Medicolegal Issues

Malpractice Counsel: Constipation, missing diabetes

Commentaries on cases involving a 26-year-old woman with a history of chronic constipation and a 27-year-old man with a 3-day history of severe abdominal pain, nausea, and vomiting.

Commentaries on cases involving a 26-year-old woman with a history of chronic constipation and a 27-year-old man with a 3-day history of severe abdominal pain, nausea, and vomiting.


 

References

Constipation

A 26-year-old woman presented to the ED with a chief complaint of chronic constipation. This was the patient’s fourth ED visit for the same complaint over the previous 12 days. The patient stated that, at the prior visits, she was prescribed stool softeners and instructed to increase the amount of green vegetables in her diet and to drink plenty of fluids. She further noted that although constipation had been a long-standing problem for her, the condition had become worse over the past several weeks.

The patient described some lower abdominal discomfort, but denied nausea, vomiting, fevers, or chills. She also denied any genitourinary complaints or flank pain. Her last menstrual period was 2 weeks prior and normal. Her medical history was unremarkable; she denied smoking cigarettes or drinking alcohol and had no known drug allergies.

On physical examination, the patient’s vital signs were normal and she did not appear to be in any distress. The lung and heart examinations were also normal. Her abdomen was found to be soft, with slight tenderness in the lower abdomen, but with no guarding, rebound, or distention. Bowel sounds were present and hypoactive. A rectal examination revealed minimal stool in the vault, which was heme negative.

Since previous outpatient therapies failed to resolve the constipation, the emergency physician (EP) ordered a soapsuds enema for this patient. Approximately 30 minutes after administration of the enema, the patient began to complain of severe abdominal pain, and her heart rate increased to 120 beats/minute. Repeat abdominal examination revealed a very tender abdomen. A STAT computed tomography (CT) scan of the abdomen and pelvis with intravenous (IV) contrast was ordered, which demonstrated a sigmoid volvulus with perforation. The patient was immediately taken to the operating room, and a colostomy was performed. She had a complicated postoperative course, which necessitated a second surgery and treatment for a wound infection. The patient eventually recovered and was discharged home with an ileostomy.

The patient sued the EP and the hospital, stating that the enema was not only contraindicated, but also caused the colon perforation. She further alleged that the EP failed to properly diagnose the sigmoid volvulus. The defense argued that the patient suffered from an uncommon condition, and the treatment provided was appropriate given her symptoms. The defense further stated that the perforation was present prior to the administration of the enema. At trial, a defense verdict was returned.

Discussion

Sigmoid volvulus is a relatively rare cause of bowel obstruction, accounting for only 2% of intestinal obstructions in the United States between 2002 and 2010.1 The majority of cases occur in older patients (mean age, 70 years).1 Risk factors for development include a history of laxative abuse, chronic constipation, and institutionalized patients with underlying neurological or psychiatric disease. There also appears to be an increased incidence during pregnancy. When observed in the pediatric population and in young adults, sigmoid volvulus is frequently due to an underlying colonic motility disorder.

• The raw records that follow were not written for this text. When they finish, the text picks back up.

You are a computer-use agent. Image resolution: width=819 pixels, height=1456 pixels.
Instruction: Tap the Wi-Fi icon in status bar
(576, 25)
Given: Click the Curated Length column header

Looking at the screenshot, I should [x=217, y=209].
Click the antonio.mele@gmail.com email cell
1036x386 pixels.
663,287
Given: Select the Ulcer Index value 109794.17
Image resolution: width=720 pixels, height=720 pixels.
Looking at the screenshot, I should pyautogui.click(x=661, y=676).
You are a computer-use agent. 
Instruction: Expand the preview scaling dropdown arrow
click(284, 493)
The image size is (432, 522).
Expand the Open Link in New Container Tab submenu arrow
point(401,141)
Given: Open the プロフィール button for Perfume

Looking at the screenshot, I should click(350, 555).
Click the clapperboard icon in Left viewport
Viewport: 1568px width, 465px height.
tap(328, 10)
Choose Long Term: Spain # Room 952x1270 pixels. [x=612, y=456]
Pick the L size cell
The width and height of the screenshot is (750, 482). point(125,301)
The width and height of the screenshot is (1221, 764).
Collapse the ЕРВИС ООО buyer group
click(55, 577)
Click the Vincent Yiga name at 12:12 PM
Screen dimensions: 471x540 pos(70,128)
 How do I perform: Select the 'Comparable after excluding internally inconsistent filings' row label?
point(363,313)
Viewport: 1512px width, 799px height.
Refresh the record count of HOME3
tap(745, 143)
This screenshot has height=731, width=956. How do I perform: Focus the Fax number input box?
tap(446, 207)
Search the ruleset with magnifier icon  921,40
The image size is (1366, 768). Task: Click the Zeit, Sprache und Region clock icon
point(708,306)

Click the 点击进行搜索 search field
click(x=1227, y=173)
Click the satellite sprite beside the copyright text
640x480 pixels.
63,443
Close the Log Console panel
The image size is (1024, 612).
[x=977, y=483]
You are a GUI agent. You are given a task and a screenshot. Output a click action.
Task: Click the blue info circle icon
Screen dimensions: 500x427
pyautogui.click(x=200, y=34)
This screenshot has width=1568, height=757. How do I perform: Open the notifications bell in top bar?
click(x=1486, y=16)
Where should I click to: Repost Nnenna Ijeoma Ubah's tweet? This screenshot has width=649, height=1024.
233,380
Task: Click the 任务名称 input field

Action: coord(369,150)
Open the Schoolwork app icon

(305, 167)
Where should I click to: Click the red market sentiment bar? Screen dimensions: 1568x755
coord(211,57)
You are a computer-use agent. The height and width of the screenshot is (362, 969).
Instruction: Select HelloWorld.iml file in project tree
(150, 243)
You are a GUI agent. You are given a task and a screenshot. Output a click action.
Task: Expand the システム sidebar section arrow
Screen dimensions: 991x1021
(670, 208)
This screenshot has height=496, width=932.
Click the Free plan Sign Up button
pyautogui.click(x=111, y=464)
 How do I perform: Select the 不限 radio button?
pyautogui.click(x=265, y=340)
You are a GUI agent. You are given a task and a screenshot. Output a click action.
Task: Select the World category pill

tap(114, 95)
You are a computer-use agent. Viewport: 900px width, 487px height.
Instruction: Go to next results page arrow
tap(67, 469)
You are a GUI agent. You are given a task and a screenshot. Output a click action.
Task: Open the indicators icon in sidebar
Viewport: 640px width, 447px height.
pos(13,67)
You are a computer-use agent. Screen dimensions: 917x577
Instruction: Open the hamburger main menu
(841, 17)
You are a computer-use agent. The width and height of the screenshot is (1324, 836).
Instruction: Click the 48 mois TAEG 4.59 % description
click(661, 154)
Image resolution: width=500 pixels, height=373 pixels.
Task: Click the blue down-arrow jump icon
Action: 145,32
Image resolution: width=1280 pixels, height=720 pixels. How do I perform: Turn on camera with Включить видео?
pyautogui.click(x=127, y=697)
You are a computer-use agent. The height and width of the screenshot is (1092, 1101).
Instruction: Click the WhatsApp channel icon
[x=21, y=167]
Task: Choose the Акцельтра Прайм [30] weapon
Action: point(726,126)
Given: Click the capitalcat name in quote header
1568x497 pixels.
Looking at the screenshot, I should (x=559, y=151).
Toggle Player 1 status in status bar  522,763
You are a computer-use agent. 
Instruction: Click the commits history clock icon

A volvulus occurs when the colon twists on its mesenteric axis with greater than 180° rotation, resulting in obstruction of the intestinal lumen and mesenteric vessels.2 The most common locations for volvulus are the sigmoid colon, followed by the cecum. Though rare, the condition can occur in other locations.

The patient in this case presented very atypically for someone with a sigmoid volvulus as the majority of patients present with progressive abdominal pain, nausea, vomiting, and constipation. On physical examination, the abdomen is frequently distended and tympanitic with diffuse tenderness. If perforation has occurred, then peritoneal signs predominate (eg, guarding, rigidity, rebound tenderness) and abnormal vital signs (eg, fever, tachycardia, hypotension) are frequently present.

While a diagnosis of sigmoid volvulus may be suspected through the history and physical examination, it is confirmed through imaging studies, with abdominal/pelvic CT being the modality of choice. On CT scan, the “whirl sign” is frequently present, representing the dilated sigmoid colon twisted around its mesocolon and vessels.3 The tightness of the whirl is proportional to the degree of torsion. If rectal contrast is administered, the “bird-beak” sign is often present, representing the afferent and efferent colonic segments.3

As with this patient, if the colon has been perforated, IV fluid resuscitation, IV antibiotics, and immediate surgery are indicated. In cases in which there is no evidence of gangrene or perforation, sigmoidoscopy can be attempted to detorse the twisted bowel segment. This technique is successful in correcting torsion in the majority of cases. However, if detorsion attempts fail, emergent surgery is indicated.

Even when nonsurgical detorsion is successful, controversy exists over its use as the sole treatment for sigmoid volvulus. Due to a 50% to 60% chance of recurrent sigmoid volvulus, some experts recommend surgery immediately following detorsion, while others advise a wait-and-see approach.